The U.S. Court of Appeals, 9th Circuit, is scheduled to hear oral arguments on the issue June 5. Nearly four dozen individual airports, the American Association of Airport Executives, the U.S. Contract Tower Association and the Aircraft Owners and Pilots Association say the continuation of the contract towers is a simple matter of safety and are asking FAA Administrator Michael Huerta to intervene in the closure process.
In an Amicus Motion and Brief filed with the Court, the group states it’s arguments as:
1 – the FAA failed to follow proper procedures to assure the safety and efficiency of any decision affecting the nation’s airspace and infrastructure.
2 – the FAA’s decision to close contract towers disproportionately impacts general aviation.
3 – the FAA’s decision may results in permanent closure of the towers or an increased cost to users.

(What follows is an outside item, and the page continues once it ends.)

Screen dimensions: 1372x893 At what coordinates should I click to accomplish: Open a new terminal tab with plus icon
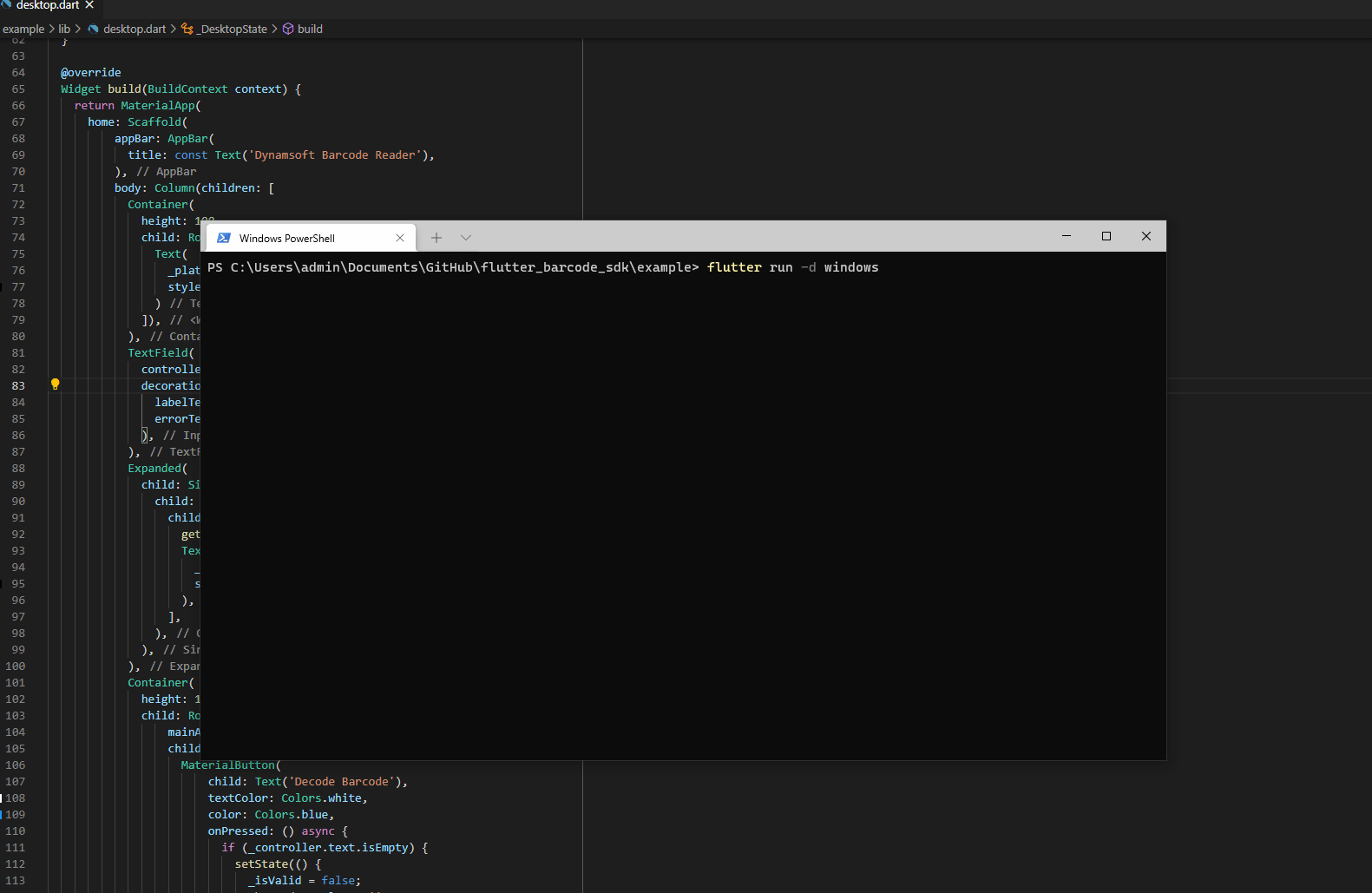[x=437, y=238]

National aviation officials say despite increasing pressure from dozens of municipal leaders and a diverse group of lawmakers asking directly for more information about its fate, the FAA’s contract tower program remains in limbo.
Budget cuts won’t force the closure of air traffic control towers at mid-size airports during overnight shifts, the Federal Aviation Administration said Wednesday.

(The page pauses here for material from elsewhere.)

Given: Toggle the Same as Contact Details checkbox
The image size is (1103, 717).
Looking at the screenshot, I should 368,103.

But the federal agency said it is still uncertain whether it will be forced this summer to close towers operated by contractors at 149 small and medium-size airports, including Sawyer.
In a separate issue, budget cuts called for by the federal sequestration forced the FAA in April to furlough air traffic controllers for one day every two weeks. The staff cuts led to air travel delays at many of the nation’s biggest airports.
In response, Congress passed a law in April, giving the FAA the authority to transfer money from other accounts to pay for staffing.
The FAA put an end to the furloughs but it is not clear whether the legislation will let the FAA keep the contract towers open this summer.
A bill passed a week ago by President Obama means the Department of Transportation has the flexibility to continue funding the contract towers which, according to recent published reports, operate at a lower cost and with a better safety record than Federal Aviation Administration controlled facilities.
84 percent of the U.S. House voted for the Reducing Flight Delays Act of 2013 (H.R. 1765), including Upper Michigan Congressman Dan Benishek (R-Crystal Falls.) The U.S. Senate unanimously approved the legislation.